Sir Walter Raleigh introduced potatoes to Europe. (The Spanish Conquistadors did in 1570 while Raleigh was at Oxford, which were cultivated in Peru for thousands of years. Francisco Pizzaro would’ve been a better candidate.)

Sir Walter Raleigh introduced tobacco to Europe. (Maybe in England but the person who introduced tobacco to Europe was actually Christopher Columbus himself. In fact, it had already been considered a wonder drug as well as smoked when Raleigh was six years old.)

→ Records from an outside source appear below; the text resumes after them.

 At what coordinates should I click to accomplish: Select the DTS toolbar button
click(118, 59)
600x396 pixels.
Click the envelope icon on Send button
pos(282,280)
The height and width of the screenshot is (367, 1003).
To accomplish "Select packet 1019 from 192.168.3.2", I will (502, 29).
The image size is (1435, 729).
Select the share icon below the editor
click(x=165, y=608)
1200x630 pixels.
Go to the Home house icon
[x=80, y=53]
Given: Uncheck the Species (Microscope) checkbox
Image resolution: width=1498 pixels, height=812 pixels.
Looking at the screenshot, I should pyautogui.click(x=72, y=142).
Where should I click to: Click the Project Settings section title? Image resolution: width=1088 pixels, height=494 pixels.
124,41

Sir Walter Raleigh discovered “Virginia” which he named after Elizabeth I. (Sure he sent a mission to establish a settlement in Roanoke Island around 1584 {which failed and is off the coast of today’s North Carolina} but he never set foot in the New World. Also “Virginia” was derived by the name of the Roanoke chief “Wingina” which was modified by Queen Elizabeth I to “Virginia.”)

Sir Walter Raleigh returned home from Virginia. (The first successful English colony in Virginia was founded as Jamestown in 1607, four years after Elizabeth I died. Seriously?)

Sir Walter Raleigh was cool, sardonic, and proud. (He was 19 years younger than Elizabeth I as well as a major suck up constantly seeking more financial rewards from the queen to finance his lavish wardrobe. Also, he had a pair of gem encrusted shoes worth £6000 at the time {and would make Imelda Marcos look like a cheapskate}. Also, he’d probably not cover mud puddles with his cloak for her since he may not have wanted to get shit all over it.)

Elizabeth I put Sir Walter Raleigh in jail for marrying one of her ladies in waiting. (Yes, but Throckmorton was forbidden to enter a relationship without the queen’s approval. Raleigh and Throckmorton were in a relationship and had a baby together before the queen knew anything about it.)

Sir Walter Raleigh and his wife spent the rest of their lives in the New World. (They remained in England for the rest of their lives. Also, even after Walter’s execution in 1618, it’s said Bess had his disembodied head embalmed and kept it in her house until she died. Sometimes it’s said she even showed it off to dinner guests.)

Robert Devereux, Earl of Essex:

The Earl of Essex and Elizabeth I had a romantic relationship. (Historians interpreted it as a mother-son relationship, grand romance, or both.)

The Earl of Essex was an advocate of freedom and democracy. (Sure he was popular, but he wouldn’t be any advocate for democracy or freedom.)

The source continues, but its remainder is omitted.